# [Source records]
--
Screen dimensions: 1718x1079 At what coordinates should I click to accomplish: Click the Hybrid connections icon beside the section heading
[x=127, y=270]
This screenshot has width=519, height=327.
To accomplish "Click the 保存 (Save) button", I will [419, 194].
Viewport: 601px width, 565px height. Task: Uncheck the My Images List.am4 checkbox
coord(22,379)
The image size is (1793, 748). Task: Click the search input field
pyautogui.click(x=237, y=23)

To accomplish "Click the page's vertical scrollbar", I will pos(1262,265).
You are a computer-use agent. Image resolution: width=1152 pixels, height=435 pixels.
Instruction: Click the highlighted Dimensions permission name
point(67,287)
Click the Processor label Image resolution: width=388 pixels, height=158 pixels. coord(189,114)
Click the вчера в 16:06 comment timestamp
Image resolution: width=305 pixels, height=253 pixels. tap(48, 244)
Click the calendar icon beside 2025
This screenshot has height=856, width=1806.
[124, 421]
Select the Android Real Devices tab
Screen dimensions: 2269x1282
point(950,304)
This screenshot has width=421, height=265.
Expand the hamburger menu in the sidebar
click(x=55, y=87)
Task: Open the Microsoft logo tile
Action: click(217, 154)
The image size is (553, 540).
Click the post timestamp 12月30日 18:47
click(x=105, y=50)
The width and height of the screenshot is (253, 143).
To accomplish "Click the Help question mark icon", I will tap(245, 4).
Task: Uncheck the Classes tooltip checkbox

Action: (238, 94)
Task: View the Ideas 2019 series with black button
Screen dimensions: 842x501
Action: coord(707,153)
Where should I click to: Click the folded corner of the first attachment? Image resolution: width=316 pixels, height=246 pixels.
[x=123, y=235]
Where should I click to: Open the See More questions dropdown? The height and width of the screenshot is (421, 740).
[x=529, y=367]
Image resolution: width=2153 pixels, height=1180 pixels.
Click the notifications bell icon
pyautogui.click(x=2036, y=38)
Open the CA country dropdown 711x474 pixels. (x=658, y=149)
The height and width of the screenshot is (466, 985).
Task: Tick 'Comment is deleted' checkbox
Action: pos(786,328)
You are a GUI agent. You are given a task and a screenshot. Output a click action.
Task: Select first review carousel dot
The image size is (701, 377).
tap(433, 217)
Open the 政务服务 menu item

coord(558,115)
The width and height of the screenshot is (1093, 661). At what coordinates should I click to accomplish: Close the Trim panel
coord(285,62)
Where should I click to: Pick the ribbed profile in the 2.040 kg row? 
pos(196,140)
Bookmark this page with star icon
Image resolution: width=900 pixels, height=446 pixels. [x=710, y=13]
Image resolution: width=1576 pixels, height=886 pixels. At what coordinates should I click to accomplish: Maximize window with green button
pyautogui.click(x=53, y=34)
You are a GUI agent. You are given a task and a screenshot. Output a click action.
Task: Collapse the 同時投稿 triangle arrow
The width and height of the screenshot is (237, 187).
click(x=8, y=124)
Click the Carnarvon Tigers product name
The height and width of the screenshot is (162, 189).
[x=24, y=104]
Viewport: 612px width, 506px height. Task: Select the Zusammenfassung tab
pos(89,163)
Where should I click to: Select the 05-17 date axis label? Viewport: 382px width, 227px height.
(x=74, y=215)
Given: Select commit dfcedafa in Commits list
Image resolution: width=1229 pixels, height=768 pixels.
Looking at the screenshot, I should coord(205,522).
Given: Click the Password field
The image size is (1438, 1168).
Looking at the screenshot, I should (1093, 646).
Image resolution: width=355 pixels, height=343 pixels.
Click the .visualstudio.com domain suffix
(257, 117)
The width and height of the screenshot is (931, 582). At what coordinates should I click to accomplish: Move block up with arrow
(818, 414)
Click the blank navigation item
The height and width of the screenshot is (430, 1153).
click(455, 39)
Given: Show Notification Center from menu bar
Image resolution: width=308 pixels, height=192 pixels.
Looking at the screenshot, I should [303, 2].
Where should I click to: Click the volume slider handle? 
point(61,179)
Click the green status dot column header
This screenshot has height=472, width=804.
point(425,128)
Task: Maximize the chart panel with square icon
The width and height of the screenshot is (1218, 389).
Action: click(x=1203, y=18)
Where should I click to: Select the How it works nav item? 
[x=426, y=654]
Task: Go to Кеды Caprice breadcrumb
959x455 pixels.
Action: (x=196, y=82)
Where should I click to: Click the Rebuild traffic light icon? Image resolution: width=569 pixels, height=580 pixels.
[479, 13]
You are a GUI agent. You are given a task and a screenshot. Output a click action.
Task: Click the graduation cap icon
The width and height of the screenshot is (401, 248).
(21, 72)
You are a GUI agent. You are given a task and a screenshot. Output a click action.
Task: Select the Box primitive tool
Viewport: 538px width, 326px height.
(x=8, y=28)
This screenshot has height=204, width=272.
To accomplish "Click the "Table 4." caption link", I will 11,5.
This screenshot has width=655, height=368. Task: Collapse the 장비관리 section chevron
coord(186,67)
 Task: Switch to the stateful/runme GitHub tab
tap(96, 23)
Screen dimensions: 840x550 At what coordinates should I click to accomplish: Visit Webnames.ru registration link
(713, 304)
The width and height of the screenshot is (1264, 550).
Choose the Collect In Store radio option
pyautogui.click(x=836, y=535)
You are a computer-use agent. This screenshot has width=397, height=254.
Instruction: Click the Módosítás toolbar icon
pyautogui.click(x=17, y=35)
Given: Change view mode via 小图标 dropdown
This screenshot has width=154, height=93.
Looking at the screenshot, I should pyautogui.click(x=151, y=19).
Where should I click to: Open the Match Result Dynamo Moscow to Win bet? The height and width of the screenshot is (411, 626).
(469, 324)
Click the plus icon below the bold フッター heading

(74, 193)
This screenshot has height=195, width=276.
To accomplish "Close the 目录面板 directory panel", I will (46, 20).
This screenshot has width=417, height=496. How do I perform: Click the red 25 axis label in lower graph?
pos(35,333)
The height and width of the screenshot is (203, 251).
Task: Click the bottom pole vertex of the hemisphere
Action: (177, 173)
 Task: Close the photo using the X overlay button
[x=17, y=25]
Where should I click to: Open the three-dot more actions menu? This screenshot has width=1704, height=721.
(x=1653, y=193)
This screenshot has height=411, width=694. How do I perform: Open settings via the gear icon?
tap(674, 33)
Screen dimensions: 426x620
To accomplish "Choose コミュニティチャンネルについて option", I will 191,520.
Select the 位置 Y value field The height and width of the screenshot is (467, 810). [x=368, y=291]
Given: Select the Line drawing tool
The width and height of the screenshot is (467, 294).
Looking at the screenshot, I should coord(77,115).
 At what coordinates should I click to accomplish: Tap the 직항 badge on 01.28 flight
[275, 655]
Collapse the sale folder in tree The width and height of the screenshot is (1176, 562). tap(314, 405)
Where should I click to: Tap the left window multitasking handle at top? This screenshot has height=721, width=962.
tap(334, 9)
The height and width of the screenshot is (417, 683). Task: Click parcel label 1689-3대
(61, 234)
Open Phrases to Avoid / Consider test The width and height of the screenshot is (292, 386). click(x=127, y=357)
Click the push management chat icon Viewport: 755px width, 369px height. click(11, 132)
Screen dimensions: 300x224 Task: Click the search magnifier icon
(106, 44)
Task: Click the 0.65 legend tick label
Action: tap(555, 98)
--
# [WRITTEN TASK]
Copy everything in the records from "Where should I click to: Select the 05-17" down to "Looking at the screenshot, I should coord(205,522).", swapping "date axis label" for "x-axis label" and leaving all else as it is.

# [COMPLETE RESPONSE]
Where should I click to: Select the 05-17 x-axis label? Viewport: 382px width, 227px height.
(x=74, y=215)
Given: Select commit dfcedafa in Commits list
Image resolution: width=1229 pixels, height=768 pixels.
Looking at the screenshot, I should coord(205,522).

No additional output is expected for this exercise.